Congressional Democrats passed a sweeping elections and ethics reform package on Friday morning that aims to reduce the role of big money in politics, expand voting rights – and require presidents to disclose their tax returns.
The House package, called the For the People Act, or HR 1, is the first major piece of legislation offered by the Democratic-controlled House, and aims to fulfill the promises lawmakers made on the campaign trail to make government more transparent and more accountable.
The House speaker, Nancy Pelosi, celebrating the vote and confronting critics, said on Friday: “This is a historic day, a pivotal day. A day that will make a difference as we go forward. And to those – as Mr Phillips, congressman Phillips said: yes, it is a power grab. A power grab on behalf of the people.”
The plan would set up a public financing system for congressional campaigns that advocates say would reduce the influence of wealthy donors and special interests and create a more responsive politics. It also calls for:
- Making election day a national holiday
- Establishing automatic national voter registration
- Requiring “dark money” political groups to disclose their donor list
- Preventing members of Congress from serving on corporate boards
The measure also includes other provisions, such as support for DC statehood, paper ballots in federal elections and voter registration for minors, beginning at age 16.

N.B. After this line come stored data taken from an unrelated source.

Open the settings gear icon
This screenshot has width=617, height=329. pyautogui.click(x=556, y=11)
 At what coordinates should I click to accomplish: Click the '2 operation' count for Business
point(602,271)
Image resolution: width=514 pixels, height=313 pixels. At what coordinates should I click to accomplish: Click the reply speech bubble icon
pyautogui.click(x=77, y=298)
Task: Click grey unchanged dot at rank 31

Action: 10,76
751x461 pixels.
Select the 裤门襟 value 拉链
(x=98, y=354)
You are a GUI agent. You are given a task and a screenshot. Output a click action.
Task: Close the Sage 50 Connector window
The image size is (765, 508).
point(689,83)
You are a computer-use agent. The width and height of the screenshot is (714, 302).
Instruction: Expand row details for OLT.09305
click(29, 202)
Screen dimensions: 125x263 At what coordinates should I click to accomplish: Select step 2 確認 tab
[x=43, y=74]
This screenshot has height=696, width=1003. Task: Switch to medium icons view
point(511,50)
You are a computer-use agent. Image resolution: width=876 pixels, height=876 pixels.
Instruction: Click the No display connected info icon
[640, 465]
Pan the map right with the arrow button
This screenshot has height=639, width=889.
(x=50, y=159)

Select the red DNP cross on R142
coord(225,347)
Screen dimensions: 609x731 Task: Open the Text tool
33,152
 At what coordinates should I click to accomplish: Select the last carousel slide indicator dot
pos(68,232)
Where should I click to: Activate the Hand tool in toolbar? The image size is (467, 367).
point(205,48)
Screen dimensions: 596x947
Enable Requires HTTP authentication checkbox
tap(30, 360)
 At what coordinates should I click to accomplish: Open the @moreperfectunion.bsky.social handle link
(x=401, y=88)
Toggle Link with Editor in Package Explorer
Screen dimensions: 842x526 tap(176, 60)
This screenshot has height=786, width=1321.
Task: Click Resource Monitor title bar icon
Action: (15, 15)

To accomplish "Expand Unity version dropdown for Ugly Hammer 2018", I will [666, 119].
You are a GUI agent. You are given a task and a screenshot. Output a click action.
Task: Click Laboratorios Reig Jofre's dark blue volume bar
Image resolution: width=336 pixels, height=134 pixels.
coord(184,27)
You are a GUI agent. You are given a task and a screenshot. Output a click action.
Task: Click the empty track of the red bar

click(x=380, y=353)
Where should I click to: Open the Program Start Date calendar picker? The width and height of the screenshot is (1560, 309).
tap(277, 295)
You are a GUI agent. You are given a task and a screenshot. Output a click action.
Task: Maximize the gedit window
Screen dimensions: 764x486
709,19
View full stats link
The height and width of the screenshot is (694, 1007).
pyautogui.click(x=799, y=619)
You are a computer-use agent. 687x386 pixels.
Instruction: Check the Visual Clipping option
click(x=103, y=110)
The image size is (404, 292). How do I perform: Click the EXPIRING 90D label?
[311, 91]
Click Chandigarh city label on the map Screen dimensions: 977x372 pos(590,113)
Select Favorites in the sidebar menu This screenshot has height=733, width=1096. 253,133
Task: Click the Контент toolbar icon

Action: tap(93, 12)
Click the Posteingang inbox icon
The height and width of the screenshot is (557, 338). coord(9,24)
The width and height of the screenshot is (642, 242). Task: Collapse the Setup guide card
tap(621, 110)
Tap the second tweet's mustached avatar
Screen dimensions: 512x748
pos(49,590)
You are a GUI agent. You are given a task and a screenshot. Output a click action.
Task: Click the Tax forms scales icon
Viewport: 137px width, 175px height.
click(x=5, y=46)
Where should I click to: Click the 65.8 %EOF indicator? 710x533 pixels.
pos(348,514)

Pelosi had explained earlier: “It’s about confidence. It’s about ending skepticism. This is about honoring our democracy.”
She said the legislation aimed to restore faith that government was for the people’s interests “not dark special interests”.
The House began debate on HR1 on Wednesday and was expected to pass the package on Friday, with all 235 Democrats signed on as co-sponsors. But the legislation faces fierce opposition in the Republican-controlled Senate, where the majority leader, Mitch McConnell, has already said he would not allow a floor vote.
Republicans have decried the bill as a “power grab” and an effort designed to sway elections in their favor.
“This is a terrible proposal,” McConnell said of the measure, which he has labelled the “Democrat Politician Protection Act”. “This is a solution in search of a problem. What it really is is a bill designed to make it more likely that Democrats win more often.”
With the bill’s passage, House Democrats hope to reset their message, which was overshadowed this week by controversy and internal division. On Thursday the House voted to condemn antisemitism and Islamophobia after the freshman congresswoman Ilhan Omar insinuated that supporters of Israel encouraged dual loyalty.
During the midterms, Democrats ran on a message of government ethics and elections reform. By promising to strengthen ethics laws, restore integrity to the voting systems and reduce the influence of big money, Democrats sought to draw a sharp contrast with Donald Trump and his administration.
Trump came to Washington on a promise to “drain the swamp”, but several members of his cabinet have resigned amid ethics scandals and other controversies.
Polling shows broad, bipartisan public support for campaign finance reform as voters grow increasingly frustrated with the role of big money in politics. A recent Pew Research Center report found that 77% of voters believe “there should be limits on the amount of money individuals and organizations can spend on campaigns”.
Even if the bill doesn’t stand a chance of passing, reform advocates are galvanized by the widespread support among Democrats, including several presidential candidates.
“It’s the boldest and most sweeping package of reforms in a generation,” wrote Tiffany Muller, the president of End Citizens United, a group that advocates around campaign finance reform. “It will reset the way our government works by amplifying the voice of everyday families, so that politicians must be accountable to them – not wealthy donors.”